• _Excerpted passage_
◆ ◆ ◆ ◆ ◆ ◆ ◆

Junya Yimprasert is the seventh of a family of nine children and the first woman from her village to gain entry to a university. As an undergraduate she took every opportunity to gain better knowledge of life in the villages, travelling to almost every province in Thailand. By the time of her graduation she had already served as a research assistant for several academics, in particular for Dr. Philip Hirsch and Dr. Peter Williamson, Sydney University, Australia. Since graduating in March 1989 she has devoted her life to direct assistance to people in their place of work on a face-to-face basis. Junya is known to everybody as ‘Lek’, a name meaning small in size that has been with her since childhood.
Lek’s professional experience with migrant labour issues began in 1990 with 15 months working for the Asian Migrant Centre in Hong Kong assisting Thai migrant workers in trouble.
To better understand the labour movement in Thailand, in 1992 she joined the Centre for Labour Information Service and Training in Bangkok, working with and for industrial women workers, assisting their self-organisation and education in union rights.
At the start of 1993 she began several months of working underground with Singaporean labour activists researching the situation of Thai, male migrant workers in the construction industry.

◆ ◆ ◆ ◆ ◆ ◆ ◆

• _Data excerpt_
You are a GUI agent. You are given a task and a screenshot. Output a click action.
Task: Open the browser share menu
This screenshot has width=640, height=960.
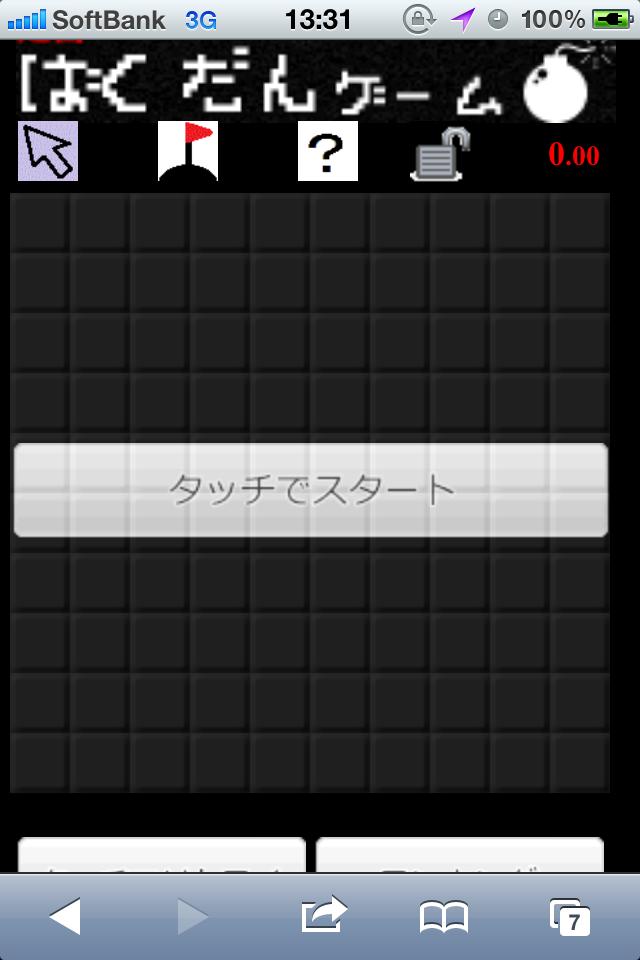[x=323, y=916]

◆ ◆ ◆ ◆ ◆ ◆ ◆

• _Directive_
Write down, word for word, the portion of the Junya Yimprasert biography above that opens with the words "Junya Yimprasert is" and closes with "her since childhood.".

• _Answer to this task_
Junya Yimprasert is the seventh of a family of nine children and the first woman from her village to gain entry to a university. As an undergraduate she took every opportunity to gain better knowledge of life in the villages, travelling to almost every province in Thailand. By the time of her graduation she had already served as a research assistant for several academics, in particular for Dr. Philip Hirsch and Dr. Peter Williamson, Sydney University, Australia. Since graduating in March 1989 she has devoted her life to direct assistance to people in their place of work on a face-to-face basis. Junya is known to everybody as ‘Lek’, a name meaning small in size that has been with her since childhood.